Top of SUPPLIED RECORDS
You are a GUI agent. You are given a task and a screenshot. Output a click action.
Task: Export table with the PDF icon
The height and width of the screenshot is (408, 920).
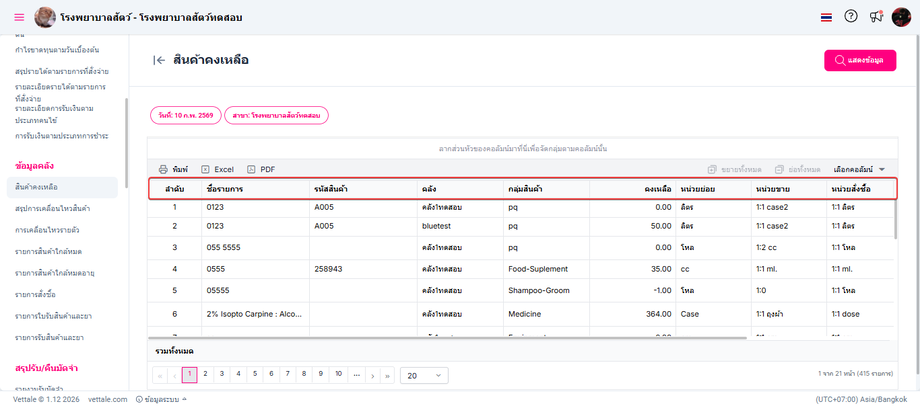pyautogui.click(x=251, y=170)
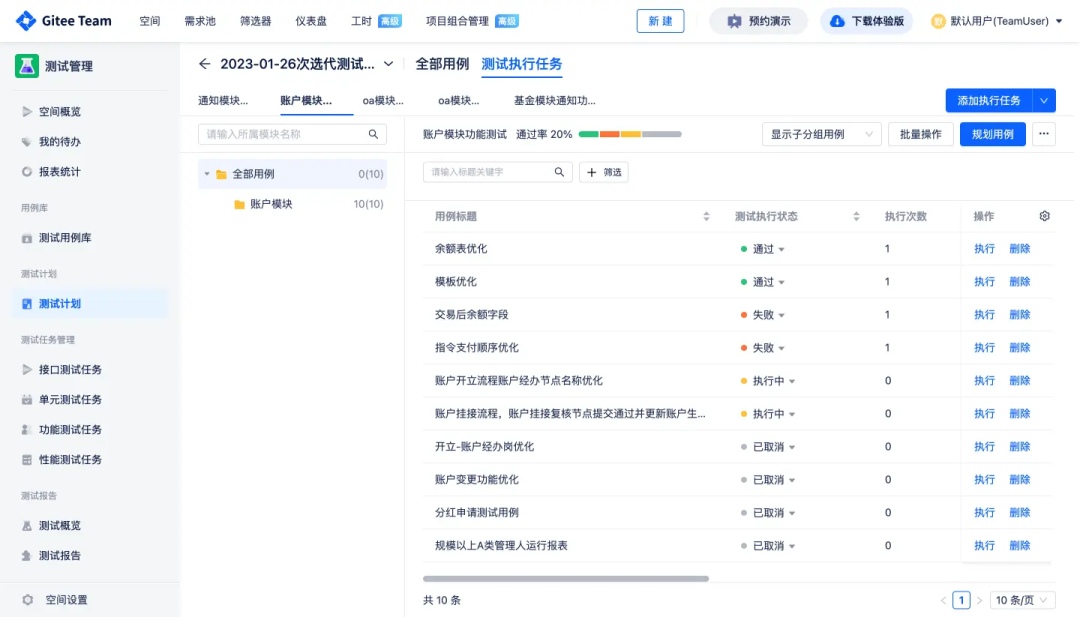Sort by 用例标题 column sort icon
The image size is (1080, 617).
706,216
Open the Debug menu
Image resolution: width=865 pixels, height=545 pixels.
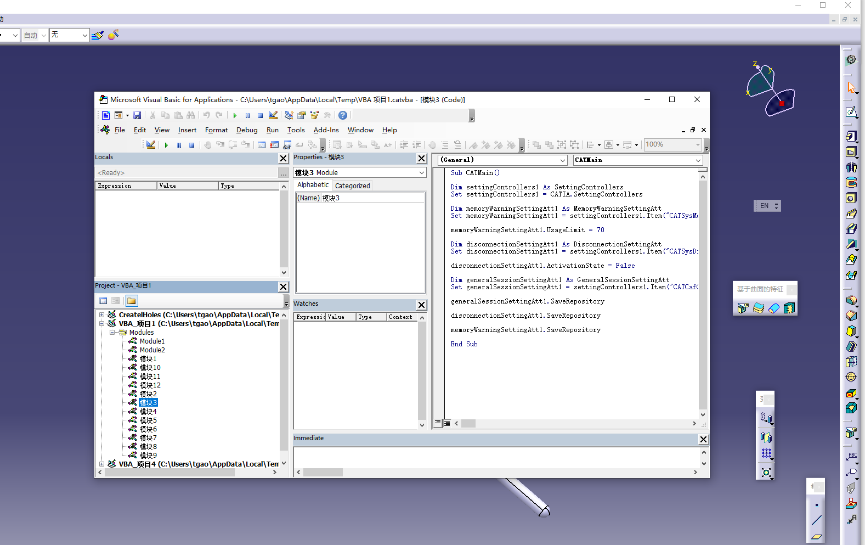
Bottom of SUPPLIED RECORDS
§ **TASK OBJECTIVE**:
Transcribe each entry above character for character, omitting pictures.

§ **RESPONSE BELOW**:
You are a GUI agent. You are given a task and a screenshot. Output a click action.
Task: Export table with the PDF icon
The height and width of the screenshot is (408, 920).
pyautogui.click(x=251, y=170)
Sort by 用例标题 column sort icon
The image size is (1080, 617).
706,216
Open the Debug menu
Image resolution: width=865 pixels, height=545 pixels.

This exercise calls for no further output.